Bild: Krimtataren beim Freitagsgebet in der Nähe von Simferopol
SIMFEROPPOL taz | Eine drückende Atmosphäre herrscht während der Nacht in
Simferopol, der Hauptstadt der Autonomen Republik Krim in der Ukraine. Kein
Polizist patrouilliert mehr in den oft heruntergekommen Wohngebieten.
Andere haben diese Aufgabe übernommen und verbreiten unter den Krimtataren
Angst und Schrecken. Sie nennen sich „Volksmiliz“. Mittlerweile existieren
auf der Krim elf „Brigaden“, jeweils aus 150 Mann bestehend. Ihr
Erkennungszeichen sind Tarnkleidung, Springerstiefel und Russlandfahnen.
Oleg, ein bulliger und forscher Mann Mitte 40, ist der Anführer der 6. und
10. „Brigade“ in Simferopol. In nur wenigen Tagen haben sie die Kontrolle
über alle wichtigen öffentlichen Plätze in der Innenstadt übernommen und
die Zentrale der ukrainischen Küstenwache umstellt. Doch die dort
stationierten ukrainischen Soldaten haben sich geweigert, sich zu ergeben.
Selbst der tagelange Druck der „Volksmiliz“ sowie ihrer Verbündeten, der
schwer bewaffneten vermeintlich russischen Soldaten, haben die Treue zur
Übergangsregierung in Kiew nicht erschüttern können.

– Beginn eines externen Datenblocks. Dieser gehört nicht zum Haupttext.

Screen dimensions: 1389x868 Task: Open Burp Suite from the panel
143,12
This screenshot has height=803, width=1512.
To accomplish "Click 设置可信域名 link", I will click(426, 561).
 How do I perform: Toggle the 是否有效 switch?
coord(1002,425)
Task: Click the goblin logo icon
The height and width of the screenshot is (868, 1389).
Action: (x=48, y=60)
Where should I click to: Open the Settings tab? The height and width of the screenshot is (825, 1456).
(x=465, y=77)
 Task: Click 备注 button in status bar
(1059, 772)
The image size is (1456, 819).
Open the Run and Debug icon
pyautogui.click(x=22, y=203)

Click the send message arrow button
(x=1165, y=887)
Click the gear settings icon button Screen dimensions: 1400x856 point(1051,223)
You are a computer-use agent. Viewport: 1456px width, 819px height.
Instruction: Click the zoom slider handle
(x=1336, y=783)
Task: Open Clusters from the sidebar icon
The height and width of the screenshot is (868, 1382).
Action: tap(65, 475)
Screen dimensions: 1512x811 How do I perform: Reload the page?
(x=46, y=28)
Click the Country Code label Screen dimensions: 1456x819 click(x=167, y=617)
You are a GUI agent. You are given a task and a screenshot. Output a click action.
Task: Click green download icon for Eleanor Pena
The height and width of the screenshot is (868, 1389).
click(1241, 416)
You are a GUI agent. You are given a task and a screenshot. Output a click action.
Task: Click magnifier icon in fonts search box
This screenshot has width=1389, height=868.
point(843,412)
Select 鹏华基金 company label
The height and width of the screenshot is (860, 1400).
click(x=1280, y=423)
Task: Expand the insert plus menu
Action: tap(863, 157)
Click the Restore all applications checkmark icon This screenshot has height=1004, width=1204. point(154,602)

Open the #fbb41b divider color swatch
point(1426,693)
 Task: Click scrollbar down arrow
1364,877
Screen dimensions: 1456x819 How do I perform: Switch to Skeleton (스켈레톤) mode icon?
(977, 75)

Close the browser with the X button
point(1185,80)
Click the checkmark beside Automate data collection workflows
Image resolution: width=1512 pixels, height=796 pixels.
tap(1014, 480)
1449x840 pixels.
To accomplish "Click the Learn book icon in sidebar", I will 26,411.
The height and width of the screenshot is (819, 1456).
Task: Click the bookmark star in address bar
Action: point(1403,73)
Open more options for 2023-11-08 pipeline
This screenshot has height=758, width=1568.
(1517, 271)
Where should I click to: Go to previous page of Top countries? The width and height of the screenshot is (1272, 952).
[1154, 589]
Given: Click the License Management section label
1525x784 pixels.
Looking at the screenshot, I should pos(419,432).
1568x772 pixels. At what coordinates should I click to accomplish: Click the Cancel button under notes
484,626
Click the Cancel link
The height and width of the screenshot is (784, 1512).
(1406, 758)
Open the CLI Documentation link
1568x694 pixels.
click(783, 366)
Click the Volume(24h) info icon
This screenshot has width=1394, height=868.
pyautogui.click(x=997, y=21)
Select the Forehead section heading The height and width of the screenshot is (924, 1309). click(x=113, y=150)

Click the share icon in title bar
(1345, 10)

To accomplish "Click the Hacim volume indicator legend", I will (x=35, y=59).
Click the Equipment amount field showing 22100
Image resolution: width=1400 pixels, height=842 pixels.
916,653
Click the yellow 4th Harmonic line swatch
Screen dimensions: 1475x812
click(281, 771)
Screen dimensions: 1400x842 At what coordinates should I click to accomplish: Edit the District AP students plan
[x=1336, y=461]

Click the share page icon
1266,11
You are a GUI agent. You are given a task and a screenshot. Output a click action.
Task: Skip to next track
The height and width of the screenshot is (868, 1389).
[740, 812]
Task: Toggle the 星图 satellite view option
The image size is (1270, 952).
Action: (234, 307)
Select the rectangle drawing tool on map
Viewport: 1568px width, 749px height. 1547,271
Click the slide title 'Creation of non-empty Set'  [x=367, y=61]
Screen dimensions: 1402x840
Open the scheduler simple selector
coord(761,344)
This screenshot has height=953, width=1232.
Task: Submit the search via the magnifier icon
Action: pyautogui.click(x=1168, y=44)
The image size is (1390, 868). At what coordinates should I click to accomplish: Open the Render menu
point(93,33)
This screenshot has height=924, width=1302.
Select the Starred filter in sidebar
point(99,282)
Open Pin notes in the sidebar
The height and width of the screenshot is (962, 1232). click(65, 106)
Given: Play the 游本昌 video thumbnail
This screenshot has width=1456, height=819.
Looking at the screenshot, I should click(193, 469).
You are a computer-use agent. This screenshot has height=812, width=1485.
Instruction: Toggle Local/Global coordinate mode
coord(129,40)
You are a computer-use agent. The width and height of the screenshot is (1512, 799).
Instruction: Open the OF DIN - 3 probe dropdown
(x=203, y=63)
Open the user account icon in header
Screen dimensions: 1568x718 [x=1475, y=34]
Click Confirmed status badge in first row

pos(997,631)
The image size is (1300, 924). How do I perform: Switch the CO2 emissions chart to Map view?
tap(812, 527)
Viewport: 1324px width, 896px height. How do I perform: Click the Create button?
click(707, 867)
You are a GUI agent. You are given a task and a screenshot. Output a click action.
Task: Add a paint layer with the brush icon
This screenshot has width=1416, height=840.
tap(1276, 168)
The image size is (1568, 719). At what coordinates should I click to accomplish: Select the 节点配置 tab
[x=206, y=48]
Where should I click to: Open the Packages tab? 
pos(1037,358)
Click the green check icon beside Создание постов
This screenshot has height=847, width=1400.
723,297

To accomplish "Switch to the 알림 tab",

Während Oleg seinen Männern befiehlt, sich ordentlich am Straßenrand
aufzustellen, erklärt er, warum die „Volksmilizen“ auf der Straße sind:
„Wir wollen unsere Heimat, die Krim, gegen die Banditen von Kiew schützen.
Diese Aktivisten auf dem Maidan sind doch alle nur Faschisten und
antirussische Rassisten.“ Dann versucht er, den Unterschied zwischen der
„Volksmiliz“ und den Demonstranten in Kiew zu verdeutlichen: „Sie tragen
Sturmmasken, um ihre Gesichter zu verstecken, und bekommen Geld von reichen
Einzelpersonen. Wir aber zeigen unsere Gesichter offen – und uns
unterstützen einfache Bürger mit Lebensmitteln und Zigaretten.“
Seine Ansichten bleiben nicht unwidersprochen. Direkt neben der
„Volksmiliz“ sitzt ein Dutzend Personen, überwiegend Frauen. Auf Postern
zeigen sie ihre Solidarität mit den ukrainischen Soldaten und der neuen
Regierung in Kiew. „No War“ oder „Putin, Hände weg von der Ukraine“ st…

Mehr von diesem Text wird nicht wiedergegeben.